7. Next remove the two plastic panels that line opposite sides of the trunk floor. The panel on the passenger size has a 13mm nut and a small plastic screw attaching it to the floor while the driver’s side uses two (2) 13mm nuts. Once removed, return the hardware to the studs so you don’t have to keep track of them.
8. Remove the plastic cases that cover the rear of the taillights by twisting the access knobs.
9. Now we can begin to move the carpet away from the rear shock mounts. Reach up high at the corners of the trunk near the taillights and give the carpet a tug. It is merely a press fit into the corner, so as soon as you find an edge, you can begin removing it. You do not have to completely remove the carpet, just pull it back far enough to get at the insulation covering the RSM’s. Whatever you do, do not listen to anyone who tells you to remove the back seats. I was amazed at how complicated people were trying to make this!!
10. On the passenger side there is a small plastic shield that covers the battery cable as it snakes towards the front of the car. It is retained by two (2) 13mm plastic nuts. Undo these and remove this panel from the trunk.
11. With everything removed, gently pull back the insulation from the rear shock towers to get access to the RSM’s. You will now have a mass of carpet and insulation meeting at the middle of the trunk, but you have plenty of room to work.
12. Now that we have the trunk disassembled, we need to get the rear of the car up in the air. If you do not have a jacking adapter for the factory jacking points, it can be interesting finding somewhere to jack the car and still have a location for jack stand placement. Hopefully I don’t have to say anything about the necessity of jack stands. The best way that I have found to get the rear of the M3 up in the air is to use a large floor jack under the rear sub frame. Center the jack under the differential and watch to make sure that both sides are rising evenly. Once in the air, place a jack stand under each of the rear “hockey pucks” and lower the car down onto them.
13. With the rear up in the air, and the wheels removed, you can now tear into the rear shocks. Begin by supporting the rear hub assembly with a jack and removing the lower 18mm shock bolt.
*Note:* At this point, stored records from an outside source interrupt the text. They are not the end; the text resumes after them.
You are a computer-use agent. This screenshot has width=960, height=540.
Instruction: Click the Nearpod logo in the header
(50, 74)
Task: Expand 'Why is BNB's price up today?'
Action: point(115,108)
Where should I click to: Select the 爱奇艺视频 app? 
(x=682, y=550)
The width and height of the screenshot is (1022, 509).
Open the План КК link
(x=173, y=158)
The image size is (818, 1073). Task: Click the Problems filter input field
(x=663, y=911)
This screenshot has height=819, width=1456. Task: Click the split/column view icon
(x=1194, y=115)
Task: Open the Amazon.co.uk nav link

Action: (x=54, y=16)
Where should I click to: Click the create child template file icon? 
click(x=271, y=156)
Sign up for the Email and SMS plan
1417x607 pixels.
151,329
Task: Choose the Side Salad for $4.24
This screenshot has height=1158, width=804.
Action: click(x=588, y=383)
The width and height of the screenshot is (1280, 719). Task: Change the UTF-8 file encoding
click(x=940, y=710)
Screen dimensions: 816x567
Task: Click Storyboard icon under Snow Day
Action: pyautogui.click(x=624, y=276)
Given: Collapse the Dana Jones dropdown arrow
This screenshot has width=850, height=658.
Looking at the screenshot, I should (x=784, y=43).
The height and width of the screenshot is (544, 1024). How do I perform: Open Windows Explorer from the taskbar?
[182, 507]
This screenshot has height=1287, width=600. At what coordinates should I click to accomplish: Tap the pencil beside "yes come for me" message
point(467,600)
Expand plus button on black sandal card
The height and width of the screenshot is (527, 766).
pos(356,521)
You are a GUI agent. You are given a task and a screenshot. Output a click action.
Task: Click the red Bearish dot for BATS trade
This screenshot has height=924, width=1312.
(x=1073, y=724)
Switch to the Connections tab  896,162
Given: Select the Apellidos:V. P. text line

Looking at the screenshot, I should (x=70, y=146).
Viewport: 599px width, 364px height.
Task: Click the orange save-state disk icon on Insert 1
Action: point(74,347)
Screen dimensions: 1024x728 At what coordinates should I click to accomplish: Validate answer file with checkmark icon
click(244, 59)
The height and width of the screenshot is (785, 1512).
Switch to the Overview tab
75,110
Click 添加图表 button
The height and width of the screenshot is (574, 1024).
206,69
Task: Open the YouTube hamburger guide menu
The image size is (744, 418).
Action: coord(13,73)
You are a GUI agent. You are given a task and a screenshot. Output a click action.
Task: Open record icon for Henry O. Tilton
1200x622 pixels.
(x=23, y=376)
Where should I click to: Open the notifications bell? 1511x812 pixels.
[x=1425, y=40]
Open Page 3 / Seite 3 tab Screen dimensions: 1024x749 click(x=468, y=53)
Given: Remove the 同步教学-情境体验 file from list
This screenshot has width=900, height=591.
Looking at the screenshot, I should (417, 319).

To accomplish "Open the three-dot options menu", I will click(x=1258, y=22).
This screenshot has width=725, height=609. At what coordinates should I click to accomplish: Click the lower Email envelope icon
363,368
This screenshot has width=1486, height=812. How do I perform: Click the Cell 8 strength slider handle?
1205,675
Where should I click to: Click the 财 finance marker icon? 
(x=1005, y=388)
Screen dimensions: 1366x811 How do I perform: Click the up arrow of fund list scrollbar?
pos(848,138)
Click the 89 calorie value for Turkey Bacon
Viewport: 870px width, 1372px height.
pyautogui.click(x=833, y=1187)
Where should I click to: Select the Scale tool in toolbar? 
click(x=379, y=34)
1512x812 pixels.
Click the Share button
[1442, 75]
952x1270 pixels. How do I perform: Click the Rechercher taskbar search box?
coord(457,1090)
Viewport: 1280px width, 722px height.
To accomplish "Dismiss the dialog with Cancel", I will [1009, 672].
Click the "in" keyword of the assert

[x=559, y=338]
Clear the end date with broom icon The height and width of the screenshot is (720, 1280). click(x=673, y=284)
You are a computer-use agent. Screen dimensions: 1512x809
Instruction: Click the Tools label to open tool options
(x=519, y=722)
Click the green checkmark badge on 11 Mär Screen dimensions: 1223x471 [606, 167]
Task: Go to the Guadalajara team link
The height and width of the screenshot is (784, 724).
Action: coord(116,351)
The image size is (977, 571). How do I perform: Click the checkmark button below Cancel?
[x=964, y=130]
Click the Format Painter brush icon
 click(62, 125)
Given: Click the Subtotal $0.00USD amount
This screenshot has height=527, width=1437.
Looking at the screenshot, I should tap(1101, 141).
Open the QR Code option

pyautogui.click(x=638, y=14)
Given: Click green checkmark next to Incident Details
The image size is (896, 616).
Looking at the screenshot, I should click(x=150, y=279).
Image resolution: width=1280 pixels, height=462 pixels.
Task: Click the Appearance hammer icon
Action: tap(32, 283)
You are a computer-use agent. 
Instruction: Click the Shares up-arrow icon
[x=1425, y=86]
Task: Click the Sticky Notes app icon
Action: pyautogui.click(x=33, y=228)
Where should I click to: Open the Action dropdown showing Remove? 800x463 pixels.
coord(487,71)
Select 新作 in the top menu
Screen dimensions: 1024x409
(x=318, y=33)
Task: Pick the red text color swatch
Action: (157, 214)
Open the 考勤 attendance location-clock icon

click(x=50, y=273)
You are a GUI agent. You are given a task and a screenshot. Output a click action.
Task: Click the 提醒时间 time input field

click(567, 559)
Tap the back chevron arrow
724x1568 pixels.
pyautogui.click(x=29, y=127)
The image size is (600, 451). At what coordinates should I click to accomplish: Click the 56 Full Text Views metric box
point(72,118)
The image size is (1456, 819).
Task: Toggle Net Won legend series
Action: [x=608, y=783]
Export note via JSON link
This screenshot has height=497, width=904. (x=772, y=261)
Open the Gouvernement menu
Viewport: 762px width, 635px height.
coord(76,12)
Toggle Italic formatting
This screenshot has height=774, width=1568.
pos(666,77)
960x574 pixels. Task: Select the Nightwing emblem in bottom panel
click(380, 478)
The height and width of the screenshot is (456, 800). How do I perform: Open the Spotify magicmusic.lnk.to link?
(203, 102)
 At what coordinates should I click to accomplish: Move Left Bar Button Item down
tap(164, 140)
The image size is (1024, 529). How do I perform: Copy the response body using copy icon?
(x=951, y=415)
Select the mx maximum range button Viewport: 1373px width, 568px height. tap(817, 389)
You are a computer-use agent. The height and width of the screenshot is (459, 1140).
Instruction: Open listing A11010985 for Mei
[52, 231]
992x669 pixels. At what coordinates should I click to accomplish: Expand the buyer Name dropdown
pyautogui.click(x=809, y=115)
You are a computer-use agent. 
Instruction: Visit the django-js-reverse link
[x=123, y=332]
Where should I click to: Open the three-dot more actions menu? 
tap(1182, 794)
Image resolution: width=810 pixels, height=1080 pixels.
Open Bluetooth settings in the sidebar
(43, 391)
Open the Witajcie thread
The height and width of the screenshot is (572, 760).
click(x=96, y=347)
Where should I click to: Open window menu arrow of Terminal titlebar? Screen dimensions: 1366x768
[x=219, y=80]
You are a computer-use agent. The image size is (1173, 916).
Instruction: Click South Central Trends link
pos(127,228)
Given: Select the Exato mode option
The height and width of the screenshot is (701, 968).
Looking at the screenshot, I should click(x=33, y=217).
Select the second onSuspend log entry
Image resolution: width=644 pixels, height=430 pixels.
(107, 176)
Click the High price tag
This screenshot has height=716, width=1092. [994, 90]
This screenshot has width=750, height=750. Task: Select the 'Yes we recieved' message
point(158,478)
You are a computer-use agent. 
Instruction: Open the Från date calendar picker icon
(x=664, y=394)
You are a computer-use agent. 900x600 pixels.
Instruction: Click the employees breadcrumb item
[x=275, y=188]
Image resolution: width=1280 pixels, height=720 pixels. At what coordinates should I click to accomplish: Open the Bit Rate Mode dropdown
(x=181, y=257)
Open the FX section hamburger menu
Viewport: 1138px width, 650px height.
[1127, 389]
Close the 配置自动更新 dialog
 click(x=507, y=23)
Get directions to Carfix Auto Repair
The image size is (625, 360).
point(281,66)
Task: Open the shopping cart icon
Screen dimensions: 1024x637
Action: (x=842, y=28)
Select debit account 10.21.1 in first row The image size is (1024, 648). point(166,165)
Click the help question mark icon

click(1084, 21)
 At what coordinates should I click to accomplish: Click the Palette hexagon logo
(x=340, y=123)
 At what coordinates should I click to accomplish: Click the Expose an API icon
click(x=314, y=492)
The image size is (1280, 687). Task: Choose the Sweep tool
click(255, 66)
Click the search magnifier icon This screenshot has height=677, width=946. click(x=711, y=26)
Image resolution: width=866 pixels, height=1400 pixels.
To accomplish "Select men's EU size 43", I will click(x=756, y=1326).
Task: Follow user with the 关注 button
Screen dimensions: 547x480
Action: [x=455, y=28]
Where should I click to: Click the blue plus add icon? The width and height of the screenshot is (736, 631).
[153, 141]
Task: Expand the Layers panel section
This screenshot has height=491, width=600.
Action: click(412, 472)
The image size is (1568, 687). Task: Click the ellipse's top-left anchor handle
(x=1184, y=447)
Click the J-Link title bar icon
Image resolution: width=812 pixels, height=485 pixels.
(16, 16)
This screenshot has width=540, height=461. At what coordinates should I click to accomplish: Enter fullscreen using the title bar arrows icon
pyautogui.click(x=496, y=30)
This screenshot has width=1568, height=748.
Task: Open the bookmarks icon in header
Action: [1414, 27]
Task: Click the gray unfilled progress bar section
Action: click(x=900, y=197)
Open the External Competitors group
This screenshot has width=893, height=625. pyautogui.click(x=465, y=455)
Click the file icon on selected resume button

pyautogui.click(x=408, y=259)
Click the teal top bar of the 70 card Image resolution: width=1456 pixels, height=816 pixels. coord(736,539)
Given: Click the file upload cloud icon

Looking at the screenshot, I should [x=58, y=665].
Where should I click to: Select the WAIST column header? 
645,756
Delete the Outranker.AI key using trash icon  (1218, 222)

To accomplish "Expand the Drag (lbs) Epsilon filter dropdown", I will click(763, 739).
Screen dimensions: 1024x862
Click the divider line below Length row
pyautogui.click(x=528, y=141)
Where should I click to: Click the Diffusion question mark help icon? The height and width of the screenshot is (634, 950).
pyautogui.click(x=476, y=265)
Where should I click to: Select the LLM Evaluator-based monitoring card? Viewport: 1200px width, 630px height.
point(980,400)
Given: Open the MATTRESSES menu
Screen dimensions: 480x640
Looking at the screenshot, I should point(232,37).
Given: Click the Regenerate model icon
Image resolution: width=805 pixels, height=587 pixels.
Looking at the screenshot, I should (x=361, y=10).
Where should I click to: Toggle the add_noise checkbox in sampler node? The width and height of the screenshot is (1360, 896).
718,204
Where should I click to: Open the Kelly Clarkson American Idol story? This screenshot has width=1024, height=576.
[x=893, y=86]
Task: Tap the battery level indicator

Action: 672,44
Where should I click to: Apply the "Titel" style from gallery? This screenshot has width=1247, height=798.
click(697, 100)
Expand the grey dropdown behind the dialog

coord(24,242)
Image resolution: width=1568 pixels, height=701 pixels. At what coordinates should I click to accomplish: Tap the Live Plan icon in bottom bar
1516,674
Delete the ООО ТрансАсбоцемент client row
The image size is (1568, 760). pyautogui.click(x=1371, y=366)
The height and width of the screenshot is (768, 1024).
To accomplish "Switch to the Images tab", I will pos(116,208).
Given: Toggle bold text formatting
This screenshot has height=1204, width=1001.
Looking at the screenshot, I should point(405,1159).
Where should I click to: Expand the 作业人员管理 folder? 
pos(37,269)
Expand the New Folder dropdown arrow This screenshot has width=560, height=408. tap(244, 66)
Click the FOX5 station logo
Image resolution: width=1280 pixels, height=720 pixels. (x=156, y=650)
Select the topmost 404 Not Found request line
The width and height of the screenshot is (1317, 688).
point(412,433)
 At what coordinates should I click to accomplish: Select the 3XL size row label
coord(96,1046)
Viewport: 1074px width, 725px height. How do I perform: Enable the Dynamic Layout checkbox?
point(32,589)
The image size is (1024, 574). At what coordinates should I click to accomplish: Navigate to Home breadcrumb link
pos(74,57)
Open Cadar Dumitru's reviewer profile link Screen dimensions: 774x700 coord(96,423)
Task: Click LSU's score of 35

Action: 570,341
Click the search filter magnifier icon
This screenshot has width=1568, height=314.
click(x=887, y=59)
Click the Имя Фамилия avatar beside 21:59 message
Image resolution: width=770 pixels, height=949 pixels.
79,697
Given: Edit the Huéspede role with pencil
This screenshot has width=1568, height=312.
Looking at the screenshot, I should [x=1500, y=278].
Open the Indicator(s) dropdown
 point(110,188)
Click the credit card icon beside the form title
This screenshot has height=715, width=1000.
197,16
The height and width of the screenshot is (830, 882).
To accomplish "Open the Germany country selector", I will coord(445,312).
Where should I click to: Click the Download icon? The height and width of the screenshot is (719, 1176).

The jack will prevent the suspension from flopping into your lap when you release the shock.
14. With the lower bolt removed, move to the trunk and remove the two (2) 13mm nuts that hold the rear shocks to the shock towers. The rear shocks are now free to be removed.
15. With the rear shocks out, we have to transfer the large rear washer from the old shocks to the new shocks. This is the only part that you will be re-using, assuming that you are using new RSM’s.
16. When assembling the new rear shocks, the sequence is:
• Slide new RSM onto shock shaft
• Place new paper gasket onto RSM
• Slide large washer onto the top of RSM
• Tighten top 17mm nut to 10 ft-lb
Go ahead and pre-assemble the new rear shocks and we will move onto changing out the springs.